国内第二位の大製塩地
7代目藩主、毛利重就公の時代には、「三田尻六ヶ所浜」で塩業者201軒、塩田の面積は防長両国(周防・長門)の半ばを占め、「瀬戸内十州塩田」においても「赤穂」(兵庫県)に次ぐ大製塩場として、日本の塩制史上大きな役割を果たしました。

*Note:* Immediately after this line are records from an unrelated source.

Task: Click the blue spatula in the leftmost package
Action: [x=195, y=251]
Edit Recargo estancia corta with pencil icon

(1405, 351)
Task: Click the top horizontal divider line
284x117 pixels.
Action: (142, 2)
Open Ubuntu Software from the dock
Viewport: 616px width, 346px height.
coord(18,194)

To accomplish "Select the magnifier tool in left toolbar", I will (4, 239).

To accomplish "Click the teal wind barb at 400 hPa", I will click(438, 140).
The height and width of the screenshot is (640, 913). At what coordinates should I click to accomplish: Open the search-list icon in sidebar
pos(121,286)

三田尻の塩は主に山陰、北陸、東北地方に向けて「北前船」で積み出され、東北地方では塩のことを「みたじり」と呼んでいたとも伝えられています。さらに寛政12年(1800年)には、ついに北海道にも販路が開け、三田尻塩の名は遠く北海道まで及びました。
海水から「かん水」をとる浜作業
「かん水」を煮つめて塩の結晶をとる釜屋作業
瀬戸内海沿岸の製塩地(瀬戸内十州塩田)と三田尻塩の主な販売先
近代の三田尻と塩田の廃止
明治38年(1905年)、塩専売法の施行に伴い、鶴浜の東南部に「三田尻塩務局」、同42年(1909年)には中浜に「専売局三田尻試験場」、大正7年(1918年)には向島に「三田尻専売支局直轄工場」が設置され、三田尻は広大な塩田とともに塩業の一大拠点としての役割を果たしました。

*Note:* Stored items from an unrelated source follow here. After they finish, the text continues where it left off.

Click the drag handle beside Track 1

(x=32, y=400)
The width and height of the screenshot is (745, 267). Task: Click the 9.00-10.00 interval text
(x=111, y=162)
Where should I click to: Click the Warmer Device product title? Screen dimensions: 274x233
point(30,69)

戦後、外塩の輸入と「流下式製塩法」の進歩による内地塩の過剰生産のため昭和34年(1959年)に「塩業整備臨時措置法」が成立して防府市内の塩田全ての廃止が決まり、江戸時代から260年にわたり日本の塩業を支えた「三田尻六ヶ所浜」の輝かしい歴史に幕が降ろされました。